(Collected data entries)
▶
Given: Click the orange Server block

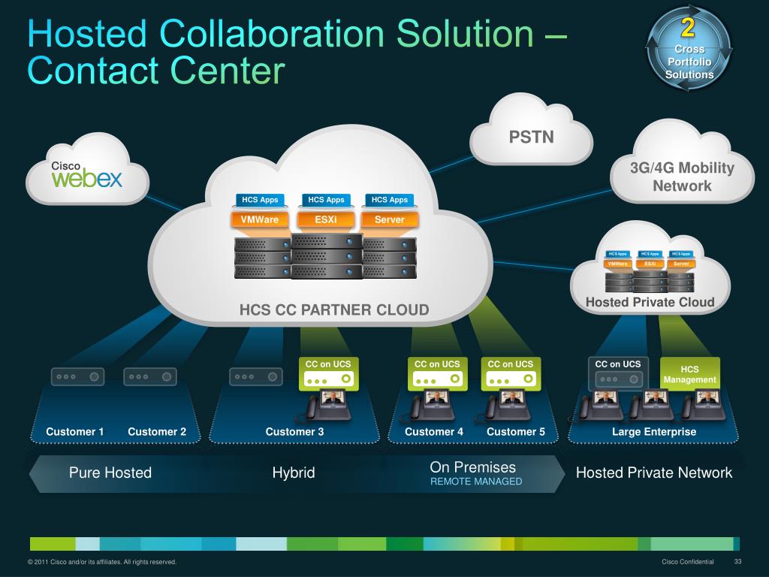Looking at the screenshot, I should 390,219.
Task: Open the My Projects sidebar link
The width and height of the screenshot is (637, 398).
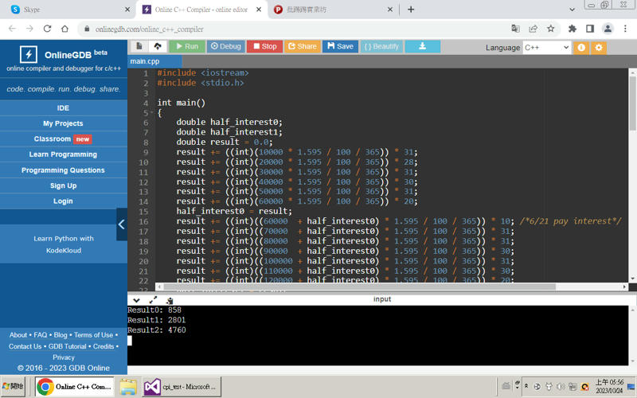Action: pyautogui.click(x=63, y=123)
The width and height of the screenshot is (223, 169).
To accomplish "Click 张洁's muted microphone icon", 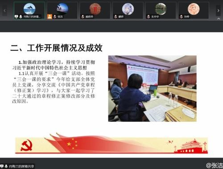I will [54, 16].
◀
■ Goal: Count the lines of the data above that contain the string "height", treating case as significant, and reply with that number only.

■ Solved exercise: 2